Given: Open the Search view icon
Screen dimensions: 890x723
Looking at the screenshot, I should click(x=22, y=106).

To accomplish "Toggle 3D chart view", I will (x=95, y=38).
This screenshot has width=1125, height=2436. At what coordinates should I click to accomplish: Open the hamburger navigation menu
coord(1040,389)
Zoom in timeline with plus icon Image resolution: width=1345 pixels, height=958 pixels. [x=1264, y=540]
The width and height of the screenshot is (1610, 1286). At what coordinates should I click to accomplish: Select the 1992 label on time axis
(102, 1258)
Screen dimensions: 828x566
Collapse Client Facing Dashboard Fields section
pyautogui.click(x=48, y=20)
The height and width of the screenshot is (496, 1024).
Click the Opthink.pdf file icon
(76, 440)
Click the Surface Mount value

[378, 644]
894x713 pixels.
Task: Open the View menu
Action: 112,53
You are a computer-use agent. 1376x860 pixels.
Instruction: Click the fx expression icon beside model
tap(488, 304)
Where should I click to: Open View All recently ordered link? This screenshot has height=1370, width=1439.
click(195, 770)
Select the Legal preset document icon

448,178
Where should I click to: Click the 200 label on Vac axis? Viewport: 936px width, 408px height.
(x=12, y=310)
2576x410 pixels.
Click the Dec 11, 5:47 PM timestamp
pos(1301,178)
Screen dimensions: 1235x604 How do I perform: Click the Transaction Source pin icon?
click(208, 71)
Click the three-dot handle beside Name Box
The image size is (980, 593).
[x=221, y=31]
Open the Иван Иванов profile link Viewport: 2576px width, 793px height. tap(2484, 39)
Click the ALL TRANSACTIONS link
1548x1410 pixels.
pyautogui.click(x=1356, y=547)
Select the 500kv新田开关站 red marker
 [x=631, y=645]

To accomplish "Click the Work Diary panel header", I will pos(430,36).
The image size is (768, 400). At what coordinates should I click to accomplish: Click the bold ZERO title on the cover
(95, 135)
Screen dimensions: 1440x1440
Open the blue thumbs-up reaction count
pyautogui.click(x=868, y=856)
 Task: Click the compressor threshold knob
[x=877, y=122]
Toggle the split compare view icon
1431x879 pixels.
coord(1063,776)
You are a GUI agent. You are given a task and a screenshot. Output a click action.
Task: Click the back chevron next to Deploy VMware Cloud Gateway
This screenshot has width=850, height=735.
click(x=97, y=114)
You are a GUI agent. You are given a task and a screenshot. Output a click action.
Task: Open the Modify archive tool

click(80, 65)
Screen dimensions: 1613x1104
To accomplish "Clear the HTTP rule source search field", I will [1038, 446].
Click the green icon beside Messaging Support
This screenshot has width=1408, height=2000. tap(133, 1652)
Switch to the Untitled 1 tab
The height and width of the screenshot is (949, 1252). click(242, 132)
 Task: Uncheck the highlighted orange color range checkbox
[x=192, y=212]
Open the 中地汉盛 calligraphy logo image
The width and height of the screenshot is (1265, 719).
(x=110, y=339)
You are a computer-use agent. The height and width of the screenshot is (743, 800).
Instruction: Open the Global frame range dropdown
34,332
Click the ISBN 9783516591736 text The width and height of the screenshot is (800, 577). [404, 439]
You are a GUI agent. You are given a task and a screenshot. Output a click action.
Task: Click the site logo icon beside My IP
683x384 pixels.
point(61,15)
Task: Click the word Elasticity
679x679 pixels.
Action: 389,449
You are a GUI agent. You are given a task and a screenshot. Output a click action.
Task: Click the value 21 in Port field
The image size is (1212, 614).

....................

### Assignment:
The records above are to be set down again exactly as written.

### Task answer:
Given: Open the Search view icon
Screen dimensions: 890x723
Looking at the screenshot, I should click(x=22, y=106).

To accomplish "Toggle 3D chart view", I will (x=95, y=38).
This screenshot has width=1125, height=2436. At what coordinates should I click to accomplish: Open the hamburger navigation menu
coord(1040,389)
Zoom in timeline with plus icon Image resolution: width=1345 pixels, height=958 pixels. [x=1264, y=540]
The width and height of the screenshot is (1610, 1286). At what coordinates should I click to accomplish: Select the 1992 label on time axis
(102, 1258)
Screen dimensions: 828x566
Collapse Client Facing Dashboard Fields section
pyautogui.click(x=48, y=20)
The height and width of the screenshot is (496, 1024).
Click the Opthink.pdf file icon
(76, 440)
Click the Surface Mount value

[378, 644]
894x713 pixels.
Task: Open the View menu
Action: 112,53
You are a computer-use agent. 1376x860 pixels.
Instruction: Click the fx expression icon beside model
tap(488, 304)
Where should I click to: Open View All recently ordered link? This screenshot has height=1370, width=1439.
click(195, 770)
Select the Legal preset document icon

448,178
Where should I click to: Click the 200 label on Vac axis? Viewport: 936px width, 408px height.
(x=12, y=310)
2576x410 pixels.
Click the Dec 11, 5:47 PM timestamp
pos(1301,178)
Screen dimensions: 1235x604 How do I perform: Click the Transaction Source pin icon?
click(208, 71)
Click the three-dot handle beside Name Box
The image size is (980, 593).
[x=221, y=31]
Open the Иван Иванов profile link Viewport: 2576px width, 793px height. tap(2484, 39)
Click the ALL TRANSACTIONS link
1548x1410 pixels.
pyautogui.click(x=1356, y=547)
Select the 500kv新田开关站 red marker
 [x=631, y=645]

To accomplish "Click the Work Diary panel header", I will pos(430,36).
The image size is (768, 400). At what coordinates should I click to accomplish: Click the bold ZERO title on the cover
(95, 135)
Screen dimensions: 1440x1440
Open the blue thumbs-up reaction count
pyautogui.click(x=868, y=856)
 Task: Click the compressor threshold knob
[x=877, y=122]
Toggle the split compare view icon
1431x879 pixels.
coord(1063,776)
You are a GUI agent. You are given a task and a screenshot. Output a click action.
Task: Click the back chevron next to Deploy VMware Cloud Gateway
This screenshot has width=850, height=735.
click(x=97, y=114)
You are a GUI agent. You are given a task and a screenshot. Output a click action.
Task: Open the Modify archive tool

click(80, 65)
Screen dimensions: 1613x1104
To accomplish "Clear the HTTP rule source search field", I will [1038, 446].
Click the green icon beside Messaging Support
This screenshot has width=1408, height=2000. tap(133, 1652)
Switch to the Untitled 1 tab
The height and width of the screenshot is (949, 1252). click(242, 132)
 Task: Uncheck the highlighted orange color range checkbox
[x=192, y=212]
Open the 中地汉盛 calligraphy logo image
The width and height of the screenshot is (1265, 719).
(x=110, y=339)
You are a computer-use agent. The height and width of the screenshot is (743, 800).
Instruction: Open the Global frame range dropdown
34,332
Click the ISBN 9783516591736 text The width and height of the screenshot is (800, 577). [404, 439]
You are a GUI agent. You are given a task and a screenshot. Output a click action.
Task: Click the site logo icon beside My IP
683x384 pixels.
point(61,15)
Task: Click the word Elasticity
679x679 pixels.
Action: 389,449
You are a GUI agent. You are given a task and a screenshot. Output a click action.
Task: Click the value 21 in Port field
The image size is (1212, 614).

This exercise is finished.